Further, ING is not only subsidising sustainable project, but it is also declining to investments and subsidies to project with a negative impact. Indeed, behind the money-making banking institution, there still is a real commitment to choose sustainability first. "Every client and transaction is assessed, monitored and evaluated against the requirements of our Environmental and Social Risk (ESR) framework to ensure compliance and limit the negative impact on the environment and communities. We also say 'no' to individual companies and sectors, like with our aim to reduce our exposure to coal power generation to close to zero by 2025." [5] This demonstrates that the investment is not only a greenwashing façade but that the commitment is deeply rooted in the company's corporate guidelines.


As we explored in our latest article, the field of the circular economy still needs to be scaled up to have a real beneficial impact both economically and environmentally. Such initiatives deserve to be adequately funded. If more banks were following this trend and were shifting their funds from coal to circular economy, there could be a real, meaningful shift in our economy and a proper impact. Hopefully, they will soon realise that and we will all be set for a greener better future!
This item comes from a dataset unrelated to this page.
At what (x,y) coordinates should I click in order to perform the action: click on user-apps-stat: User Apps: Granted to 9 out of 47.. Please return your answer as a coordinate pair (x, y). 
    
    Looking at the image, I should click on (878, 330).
Stay safe, live well, live green!



[1] Aust, V., Morais, A. I., & Pinto, I. (2019). How does foreign direct investment contribute to Sustainable Development Goals? Evidence from African countries.
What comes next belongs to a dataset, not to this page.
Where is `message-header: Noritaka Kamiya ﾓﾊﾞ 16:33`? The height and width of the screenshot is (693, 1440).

[2] Jayasooria, D. (2016). Sustainable Development Goals and Social Work: Opportunities and Challenges for Social Work Practice in Malaysia.

[3] https://www.ingwb.com/products-services/finance-your-business/sustainable-finance/sustainable-investments

[4] Idowu, S. O., Schmidpeter, R., & Zu, L. (Eds.). (2020). The Future of the UN Sustainable Development Goals. CSR, Sustainability, Ethics & Governance.

[5] https://www.ing.com/Sustainability/Sustainability-direction/Climate-action.htm



Bibliography:

1. Aust, V., Morais, A. I., & Pinto, I. (2019). How does foreign direct investment contribute to Sustainable Development Goals? Evidence from African countries. Journal of Cleaner Production, 118823. doi:10.1016/j.jclepro.2019.118823

2. Idowu, S. O., Schmidpeter, R., & Zu, L. (Eds.). (2020). The Future of the UN Sustainable Development Goals. CSR, Sustainability, Ethics & Governance. doi:10.1007/978-3-030-21154-7

3. Jayasooria, D. (2016). Sustainable Development Goals and Social Work: Opportunities and Challenges for Social Work Practice in Malaysia.